BAHÇE SAHİPLERİ
Biz vaktiyle “Bahçe Sahipleri”ne bela verdiğimiz gibi, onlara da bela verdik. Hani onlar, sabah olurken mahsullerini devşireceklerine yemin etmişlerdi. Onlar, istisna da etmiyorlardı. Fakat onlar daha uykudayken Rabbinin katından kuşatıcı bir afet bahçeyi sarıverdi de, bahçe kapkara kesildi.
Sabah olurken birbirlerine seslendiler, ”Madem devşireceksiniz, hadi erkenden mahsulünüzün başına gidin” diye. Yolda yürürken fısıldaşıyorlardı, “Sakın bu gün hiçbir yoksul bahçeye girip yanınıza sokulmasın” diye.

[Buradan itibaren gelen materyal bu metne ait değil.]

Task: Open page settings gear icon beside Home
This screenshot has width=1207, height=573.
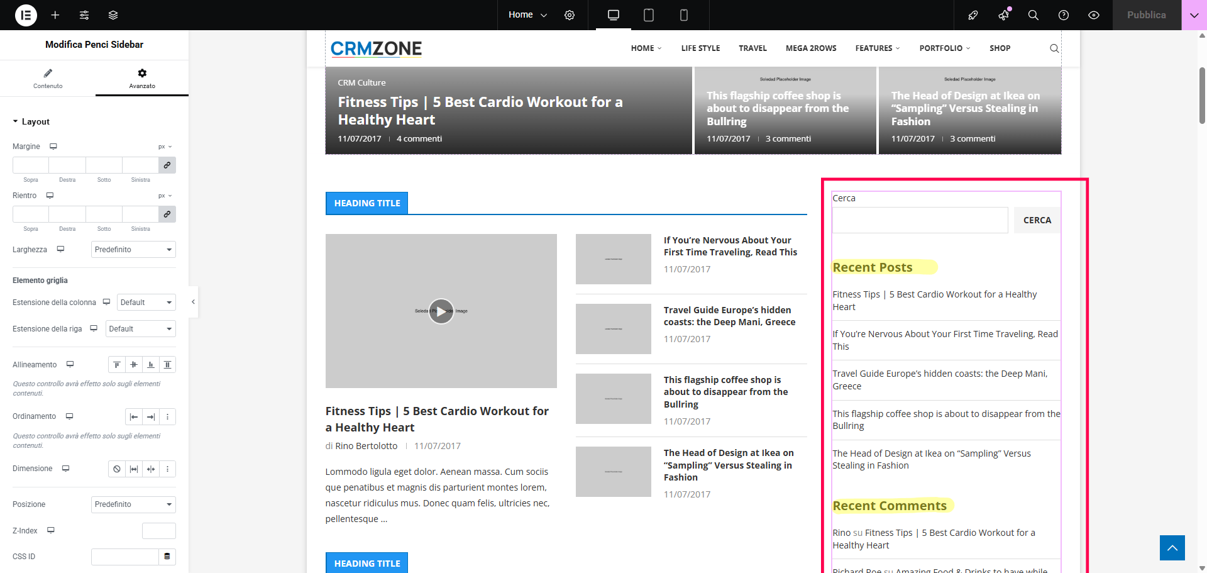Action: (570, 15)
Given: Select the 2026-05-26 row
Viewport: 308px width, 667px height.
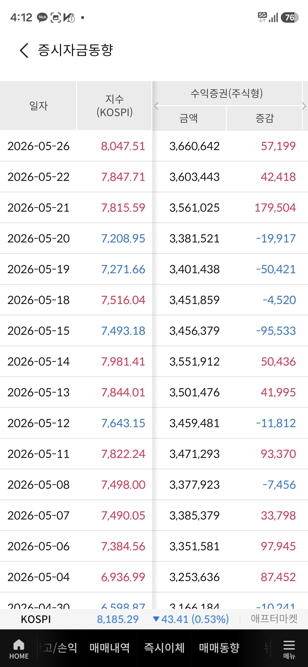Looking at the screenshot, I should [x=154, y=146].
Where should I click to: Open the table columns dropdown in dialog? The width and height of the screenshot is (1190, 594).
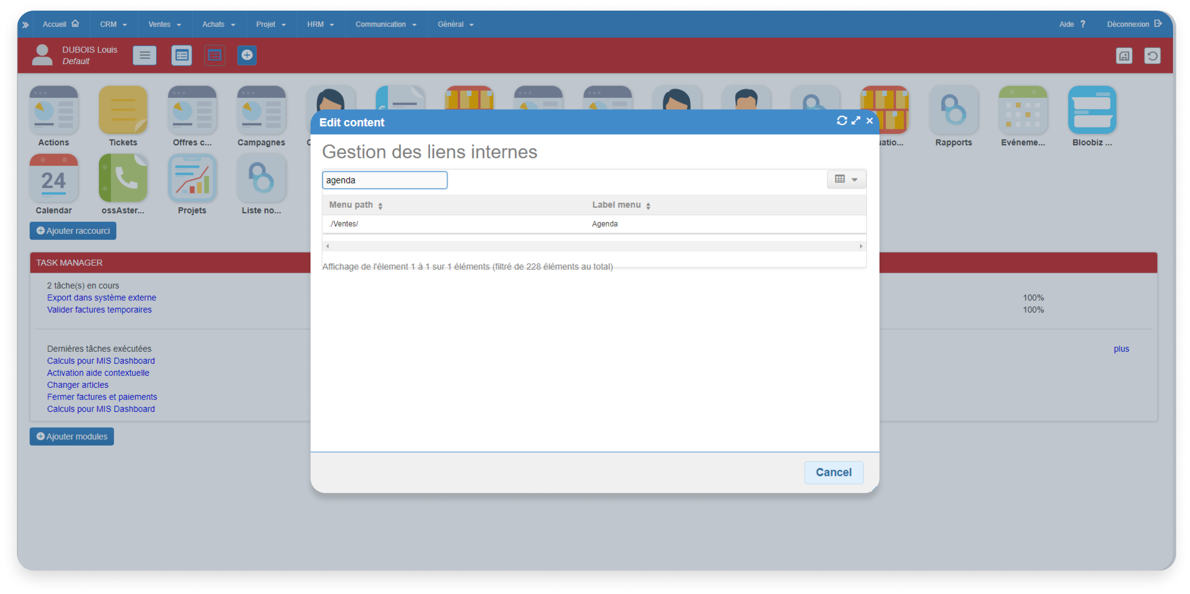(846, 180)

Yoksullara yardıma güçleri yettiği halde, onları yardımdan mahrum etmek niyet ve azmi ile erkenden yola düştüler. Fakat bahçeyi gördüklerinde; “ Mutlaka yolumuzu şaşırmış olmalıyız” dediler. Yok, yok doğrusu biz mahrum bırakılmışız.

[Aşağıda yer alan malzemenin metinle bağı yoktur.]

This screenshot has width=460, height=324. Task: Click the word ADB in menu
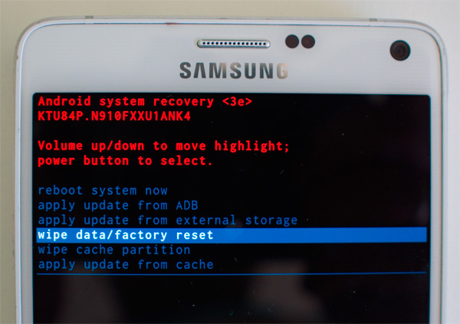point(187,205)
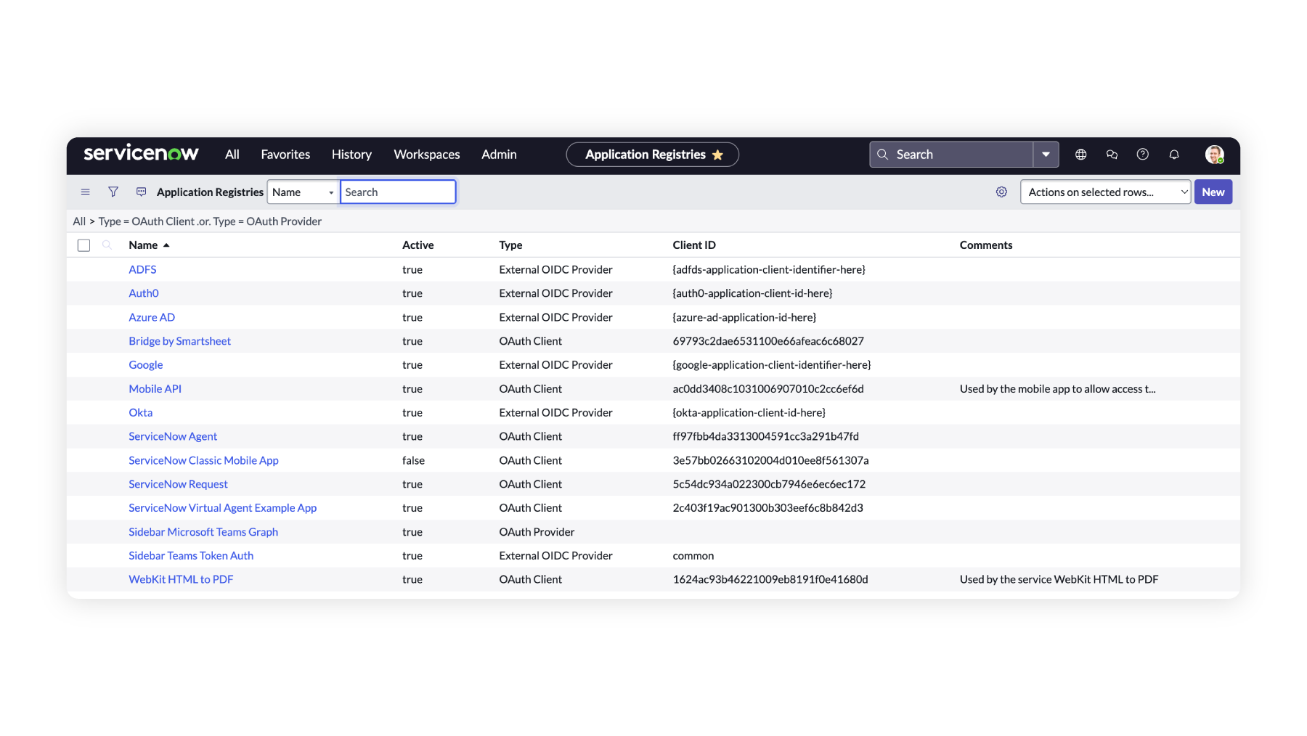This screenshot has height=736, width=1307.
Task: Check the select-all rows checkbox
Action: point(84,245)
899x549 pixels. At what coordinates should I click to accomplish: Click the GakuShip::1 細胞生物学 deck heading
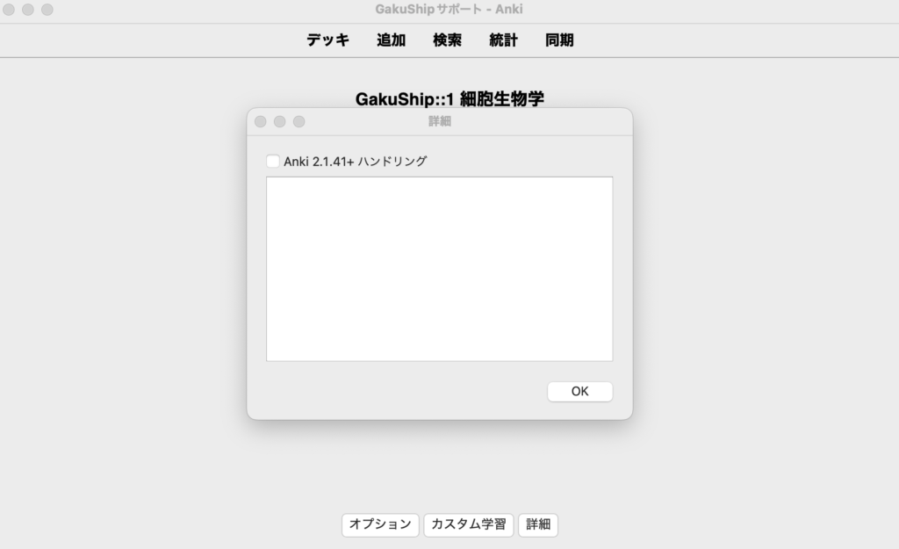pyautogui.click(x=449, y=98)
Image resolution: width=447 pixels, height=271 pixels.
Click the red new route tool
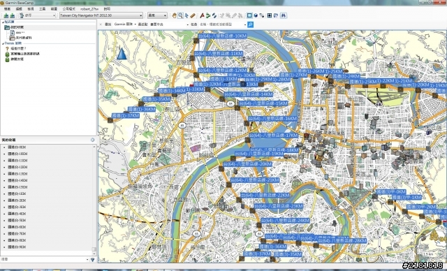[202, 15]
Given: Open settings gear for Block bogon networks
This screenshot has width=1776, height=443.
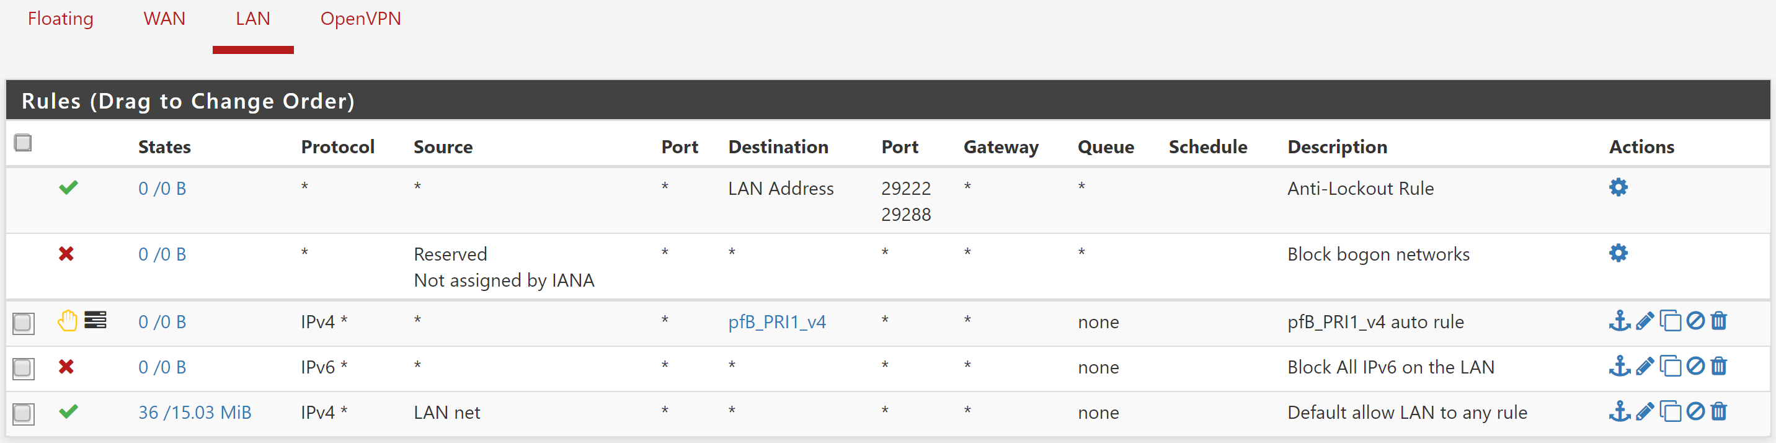Looking at the screenshot, I should tap(1617, 253).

İçlerinden en makul düşüneni şöyle dedi; “Ben size Rabbinizi tesbih etsenize dememiş miydim? Rabbimizi tesbih ederiz; doğrusu biz kendi kendimize yazık etmişiz dediler. Ardından kabahati birbirine yüklemeye başladılar.

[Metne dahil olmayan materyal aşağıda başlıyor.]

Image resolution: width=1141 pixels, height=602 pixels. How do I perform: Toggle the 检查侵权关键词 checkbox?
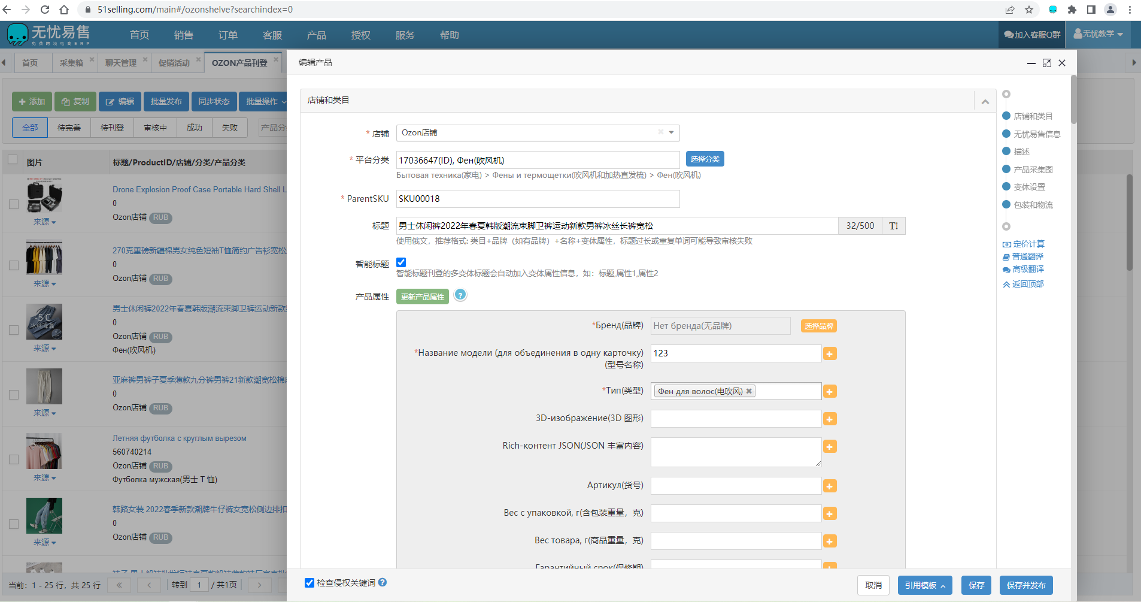(x=309, y=583)
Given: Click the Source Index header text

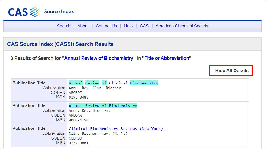Looking at the screenshot, I should (x=59, y=12).
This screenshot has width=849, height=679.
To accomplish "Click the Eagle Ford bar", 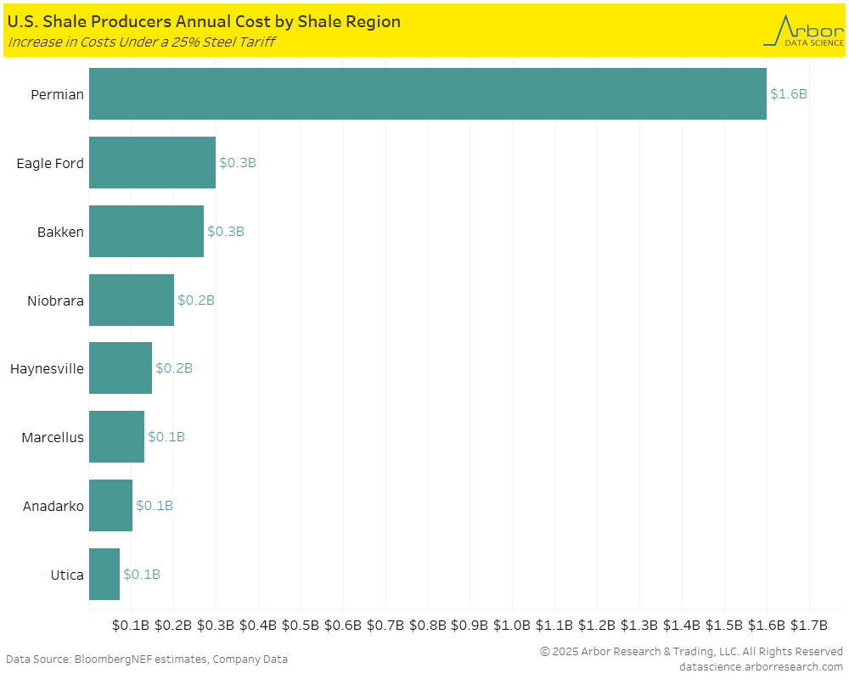I will [x=152, y=163].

Nihayet şöyle dediler: Yazıklar olsun bize! Gerçekten biz azgın kişilermişiz. Belki Rabbimiz bize bunun yerine daha iyisini verir. Çünkü biz Rabbimizin hoşnutluğunu arzuluyoruz. İşte azap böyledir. Ahiret azabı ise elbette daha büyüktür. Keşke bilselerdi.(Kalem Suresi, ayet;17/33)
Rivayete göre bu bahçe Yemen’in Sana yerleşkesinde bulunuyordu. İlk sahibi hayırsever bir insandı ve bahçenin mahsullerinden fakirlere mutlaka pay ayırırdı. Bu salih insan vefat edince, çocukları fakirlerin ihtiyaçlarını karşılamaktan vaz geçtikleri gibi, haberleri olursa kendilerinden isterler diye, sabah erkenden bahçelerinin mahsulünü toplamaya giderlerdi.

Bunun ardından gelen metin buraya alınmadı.